*Exercise requirements:*
a) Extract the stretch of the passage on investing in company stock from "So, along comes" through "of return. NOT!".
b) Reproduce the stretch of the records from the line containing "Where should I" through the end of the records, omitting the pictures.

*Source document:*
☆ ☆ ☆
So, along comes a deal which "black letter" looks like an investment-Let's call it Qualified Employer Securities so that we can be "compliant" with the black letter of ERISA and the Code. But, if we look a little bit deeper at the "investment" in company stock what do we see? I believe that what the IRS sees is a fundamental flaw in the investment logic. I call it the Warren Buffett analysis. I am confident that if the small business entrepreneur (especially a franchise purchaser) went to Mr. Buffet with a proposition to invest, say $100,000, in a franchise startup, Mr Buffett would not for a moment think that the common stock he received in exchange for that $100,000 was "worth" $100,000. Mr. Buffet, of course, would not make the investment - Unless he was willing to accept the fact that some portion was a "transfer" to the recipient with no expectation of return. NOT!
☆ ☆ ☆
*Data shown:*
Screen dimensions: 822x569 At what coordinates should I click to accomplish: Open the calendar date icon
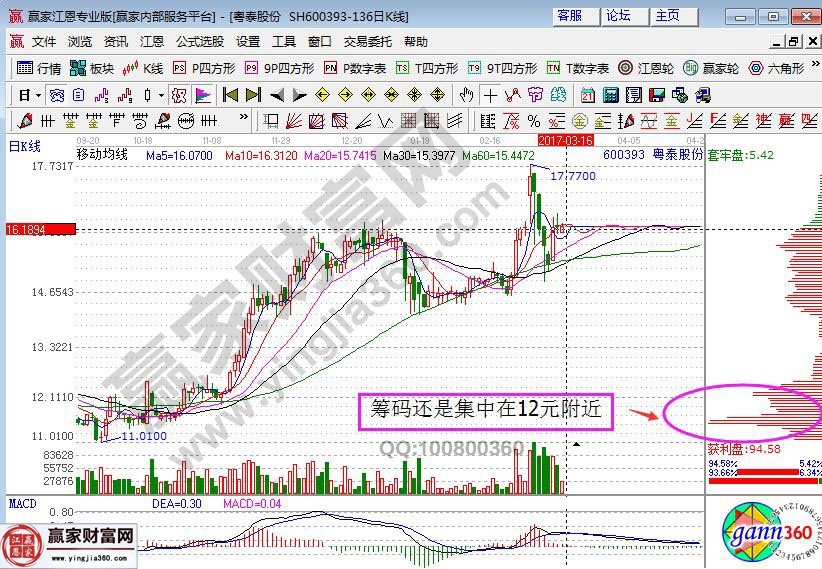tap(586, 95)
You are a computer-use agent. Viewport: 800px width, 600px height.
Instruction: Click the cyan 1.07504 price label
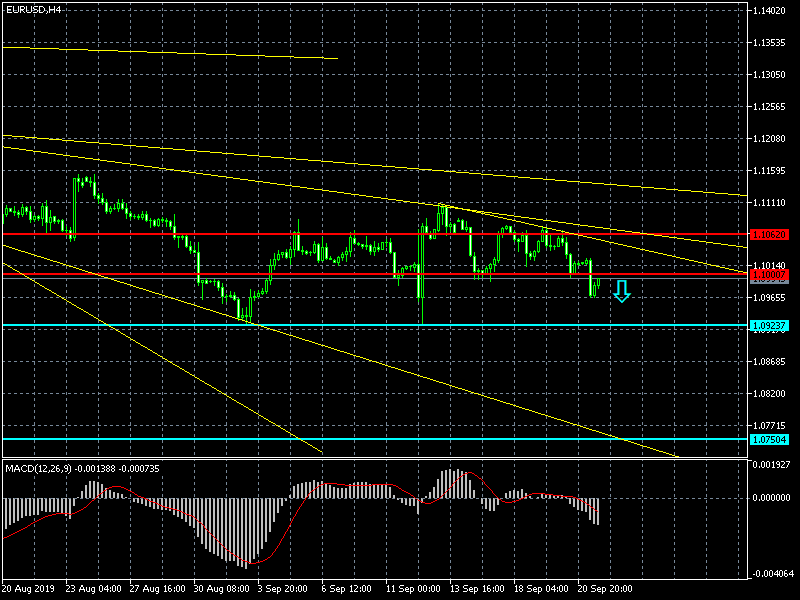(769, 439)
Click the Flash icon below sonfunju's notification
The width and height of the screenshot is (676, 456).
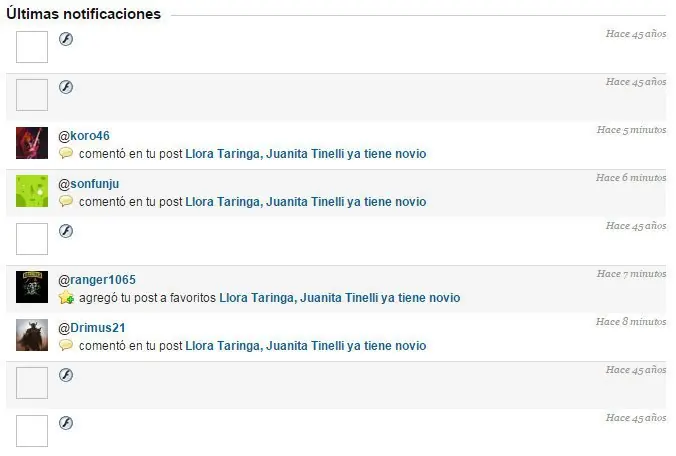[66, 231]
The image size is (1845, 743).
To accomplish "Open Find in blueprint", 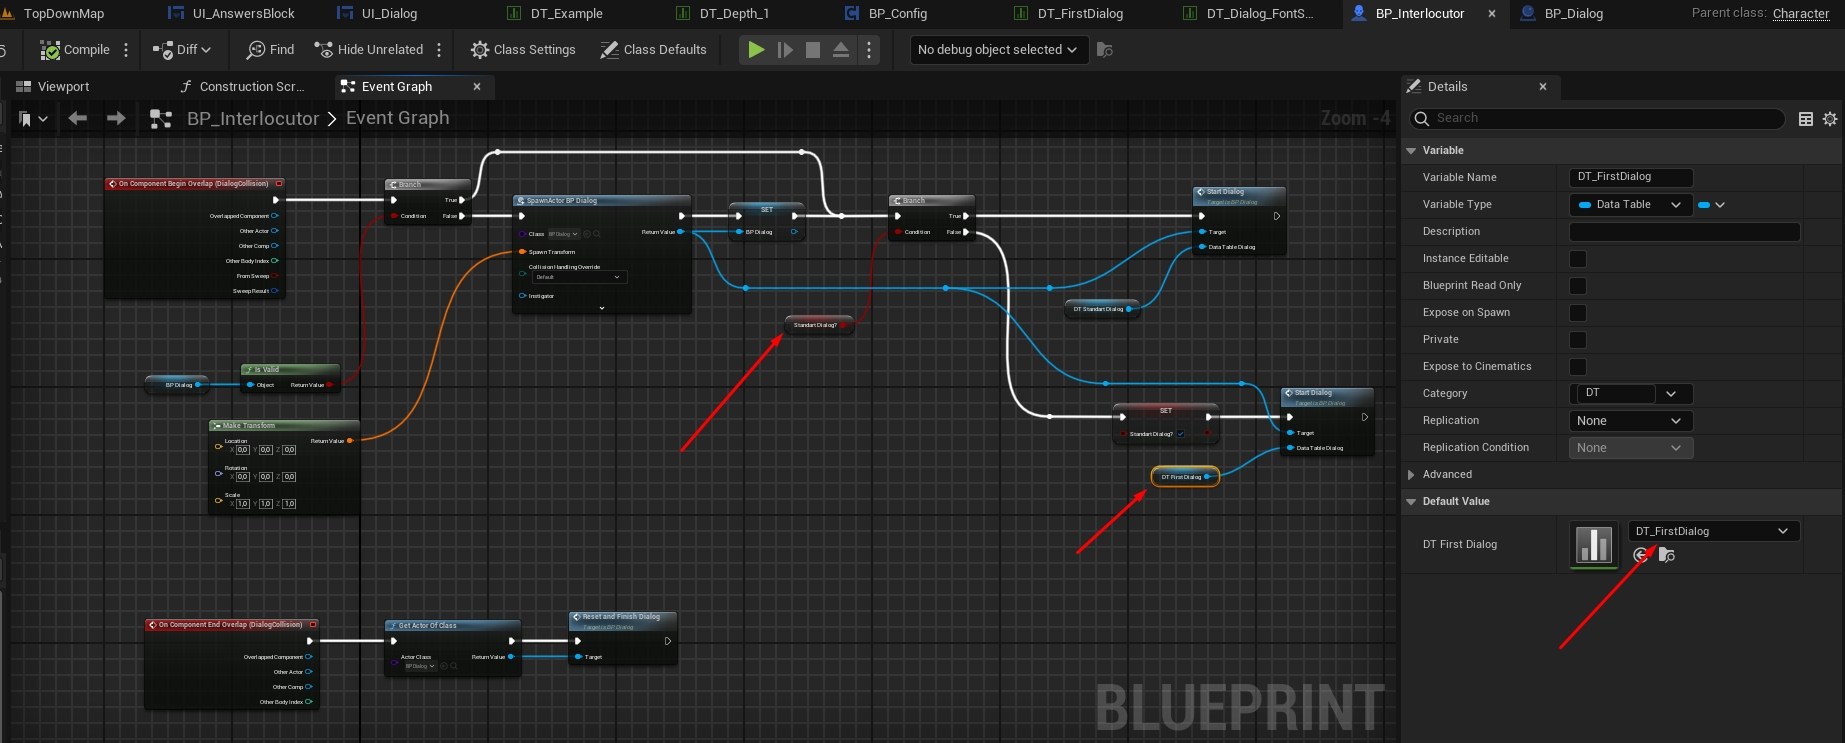I will click(271, 50).
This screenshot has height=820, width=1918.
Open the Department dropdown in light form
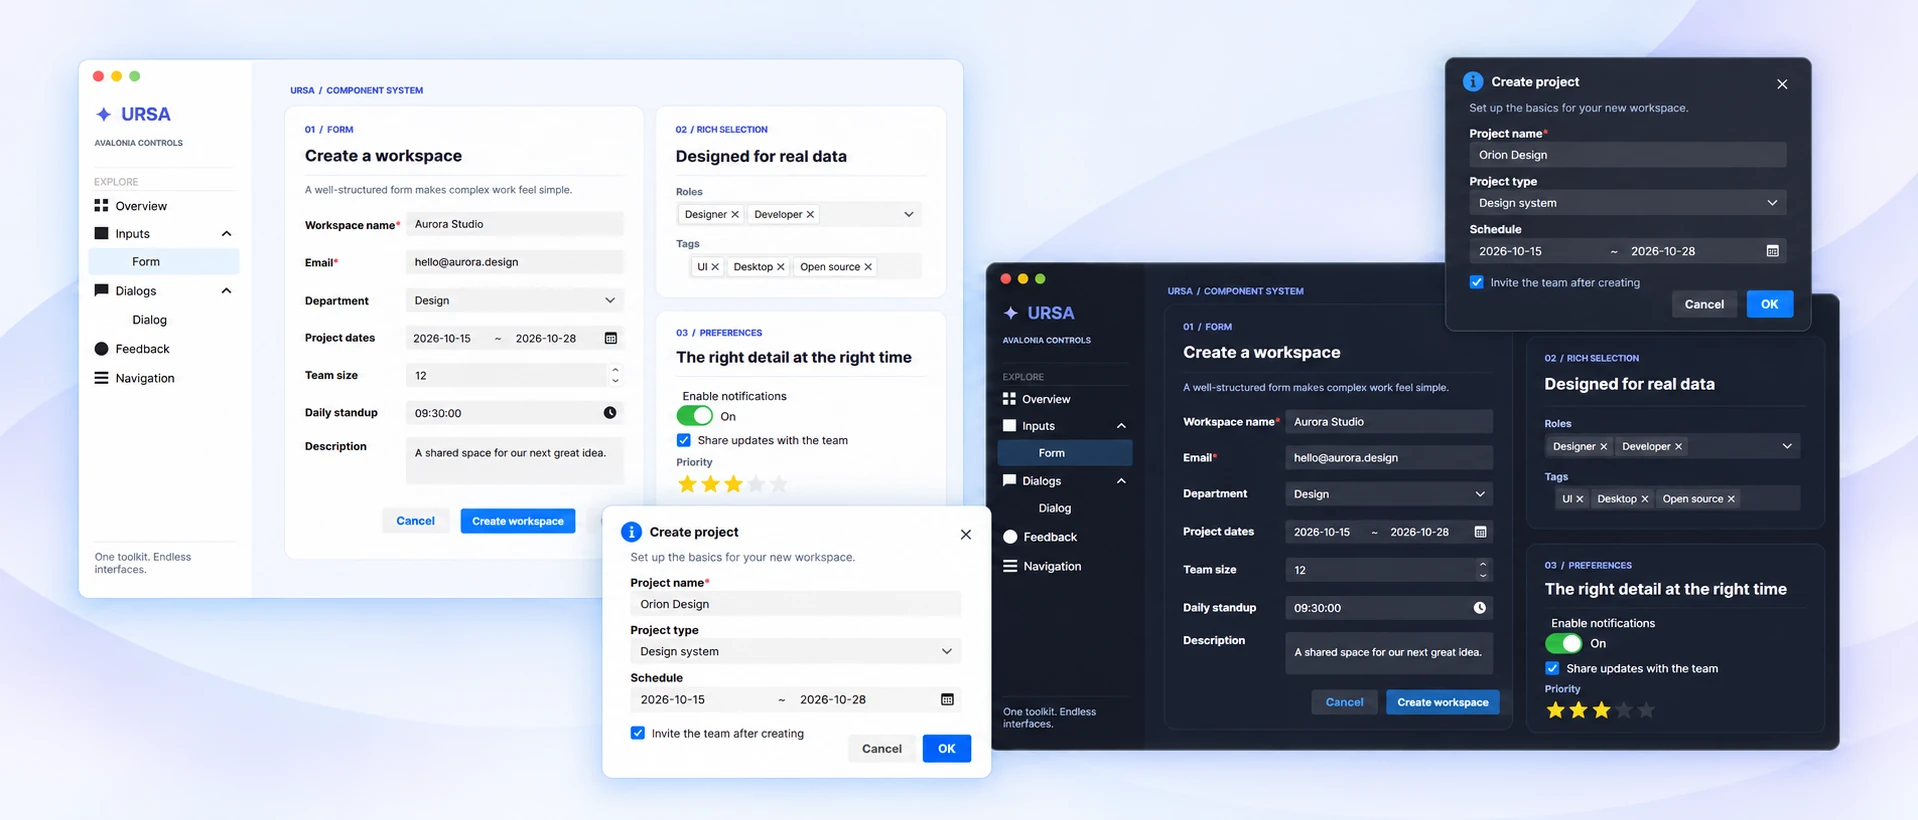tap(515, 300)
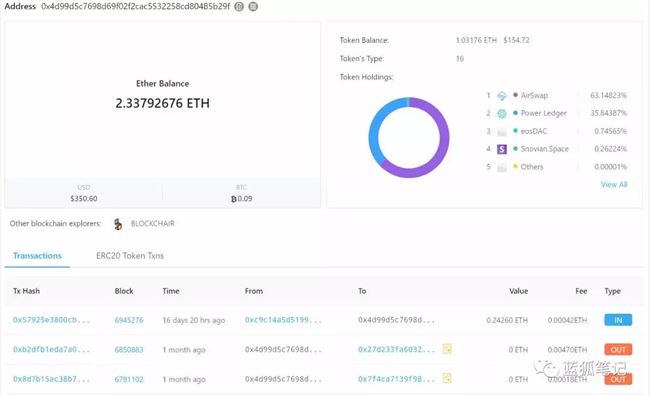Click the IN type badge
The width and height of the screenshot is (650, 397).
(x=618, y=320)
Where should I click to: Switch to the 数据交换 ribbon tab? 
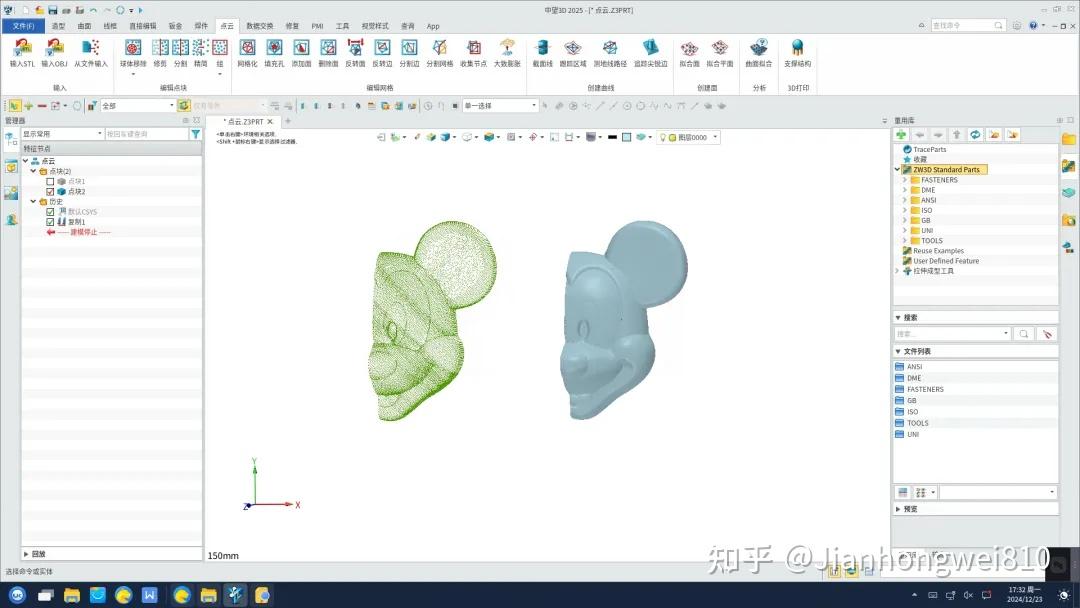(x=261, y=26)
☆ ☆ ☆
*Answers per task:*
a)
So, along comes a deal which "black letter" looks like an investment-Let's call it Qualified Employer Securities so that we can be "compliant" with the black letter of ERISA and the Code. But, if we look a little bit deeper at the "investment" in company stock what do we see? I believe that what the IRS sees is a fundamental flaw in the investment logic. I call it the Warren Buffett analysis. I am confident that if the small business entrepreneur (especially a franchise purchaser) went to Mr. Buffet with a proposition to invest, say $100,000, in a franchise startup, Mr Buffett would not for a moment think that the common stock he received in exchange for that $100,000 was "worth" $100,000. Mr. Buffet, of course, would not make the investment - Unless he was willing to accept the fact that some portion was a "transfer" to the recipient with no expectation of return. NOT!

b)
Where should I click to: Switch to the 数据交换 ribbon tab? 
(x=261, y=26)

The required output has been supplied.